The twenty-first century has thrown up entirely new paradigms of crime and terror in scale as well as in remoteness and anonymity from which the new criminal can strike and unleash untold violence on unsuspecting citizens – at schools, malls, offices, crowded public places and even homes. To compound the situation, the police and security agencies often do not have the luxury of well-defined space in which to search and indefinite time in which to arrive at deductions.
Often, the masterminds of unspeakable horror could just lurk in cyberspace, or appear and disappear at places so ephemerally and in such deceiving ways that conventional techniques, such as biometrics when used in isolation, could be effective only by remote chance.
In such a situation, we seem to have arrived into the future where a new generation of devices and techniques are being deployed in an integrated and comprehensive manner, that are yielding spectacular results already.

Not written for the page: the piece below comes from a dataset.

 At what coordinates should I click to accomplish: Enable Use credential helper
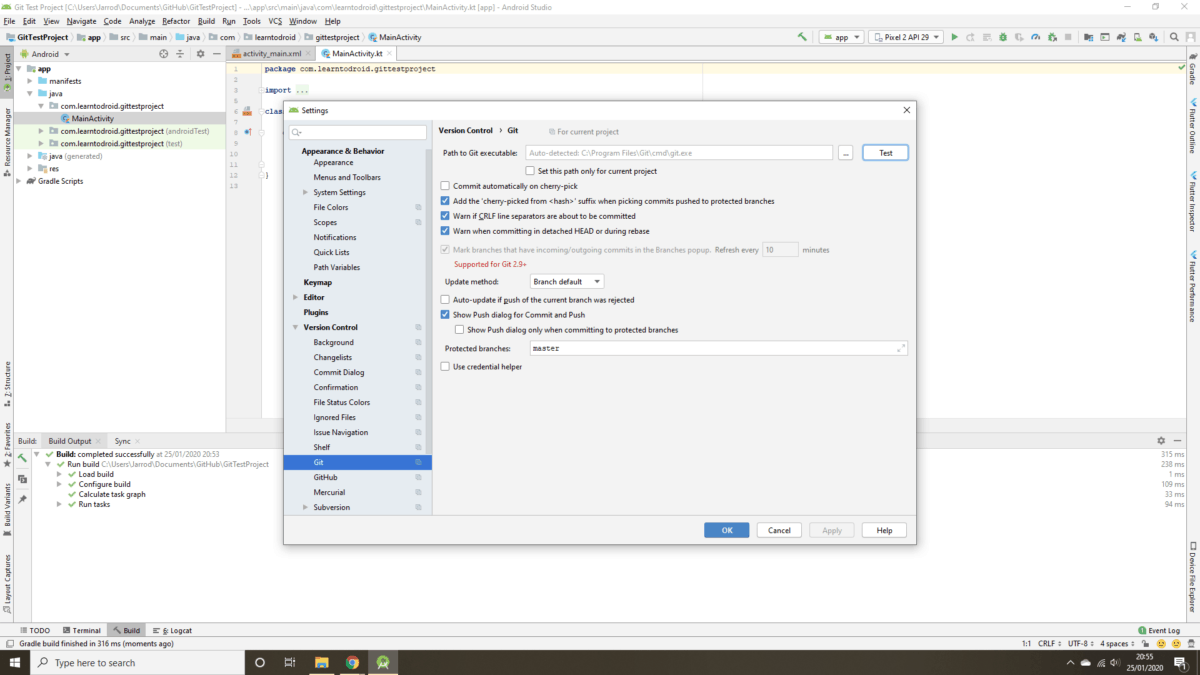(444, 366)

One of the key elements of such strategies is the effective use of multi-modal biometric search engines. It is well known by now that no single biometric when used in isolation is effective any more. Fingerprint repositories, the legacy of colonial times, assume repeat crimes by the same individuals. This is well understood today, even by common thieves and thus routinely circumvented. DNA evidence can be planted and is often found to be so. Faces and voices can be camouflaged, but taken together with other evidence can be effective, and similarly so with samples of handwriting and signatures. Match this with a vehicle or house and street and the picture seems to gather focus, both in space and time.

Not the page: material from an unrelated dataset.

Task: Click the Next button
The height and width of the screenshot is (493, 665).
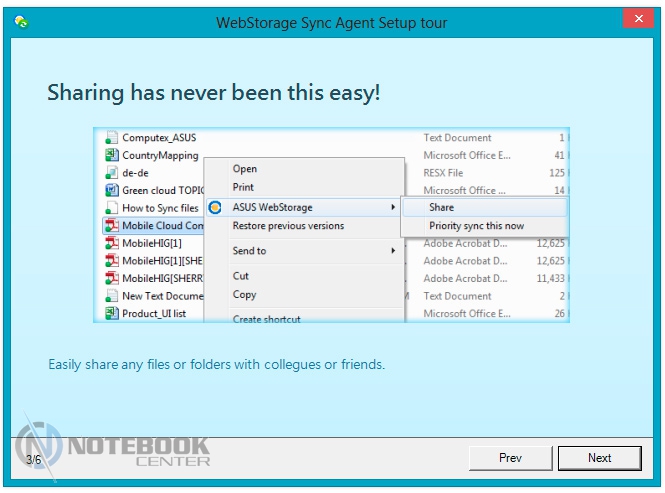Action: (x=599, y=458)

Thus, such systems need to be able to process together, not only various kinds of biometrics, but also text, numbers and images from structured databases, geographical information systems or even disparate, unstructured or incompatible masses of data. In such situations the search and match processes are neither precise nor binary, but fuzzy – best described as being imprinted upon layers of information in shades of grey – arriving at degrees of recognition just like a human mind does; putting together shape, sound, smell, image and taste as well as their synthesia in different contexts.
In recent years, this has been made possible as four distinct elements of information technology have been fused together – large data storage, algorithms that can rapidly traverse and find, analytical tools that can join the dots, and finally field devices that can reveal the possibilities, instantaneously at the scene of action.
Such state-of-the-art systems for the search and match of identities are already in place, not only within criminal justice departments, but also border control for both passengers and cargo – where often quick reflexes have become the order of the day, in order to prevent deliberate planned acts of crime and violence.
Bombings in crowded places, like the London Subway and the Boston Marathon were successfully investigated by rapidly analysing terabytes of CCTV footage, zeroing down to a few single faces, and then tying this into other elements of bio-data. Mysteries such as the MH370 would be one day explained when the dots are finally joined, perhaps in this way.
Individually, many such algorithms and tools are known to be effective, but what is it that makes them successfully work together? While there can be many attributes to this, the single most important cornerstone seems to be the standards – that seem to have pervaded the systems and processes that are now expected to seamlessly work together for identity search and match, the most critical of these being BioAPI, CBEFF, PIV, ANSI INCITS 378 and 381 as well as ISO 19794 parts 4 and 5 – to name a few.
Another critical aspect is the global arena within which such systems are expected to successfully operate and thus must not only conform to prevailing multi-lateral frameworks, but also national and international law pertaining to customs and immigration. For this, such systems must be versatile and flexible and thus be able to fit into existing situations.
Also importantly, as Moore’s law goes, such systems are becoming increasingly cost-effective and can be afforded by a large number of governments and agencies, and could even be oriented into regions such as the SADC and can be jointly owned and operated by groups of nations having common interests. An important factor would be the training of personnel to manage, operate, maintain and thus ensure the overall sustainability of such systems in the long run, and of course become an important focus area of future multilateral cooperation.
So it seems that the post-modern Sherlock Holmes would do well to have identity search and match capabilities in his Watson – that can do fuzzy logic and of course, fusion engines – all in one.